He raised the empty glass, gazed at it languidly, and saw his own condition. Bathed in silence, he began to feel the hangover from the brilliance, the sounds, of all the countless stimuli that had fallen silent for a brief moment. He knew he would hate them again, but for now, he needed to savor the city and merge with its mechanical beat. His soul craved tranquility, but his body could no longer live without the digital excitement.

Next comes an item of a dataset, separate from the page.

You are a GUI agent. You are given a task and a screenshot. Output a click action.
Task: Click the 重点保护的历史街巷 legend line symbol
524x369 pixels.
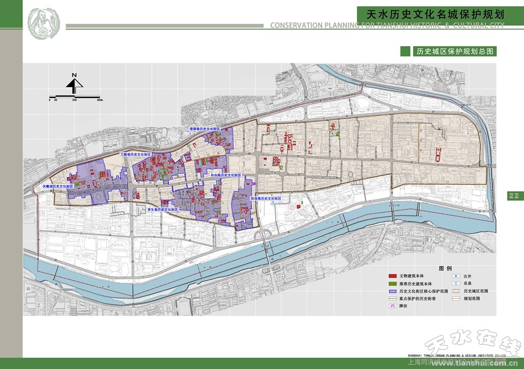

He left the café, stopped, looked at it one last time, and descended through the alley. A sonorous and luminous punch hit him when he stepped, once again, onto the main artery. An explosion of colors and sounds kissed his face and body, and he was not alone. He was one more in that organic and technological torrent flowing through the city's veins. A brief sad look at the memory of stillness before forgetting himself again in the vice of distraction, in some synthetic emotion that would make him obliviate the telegraphed monotony of the day.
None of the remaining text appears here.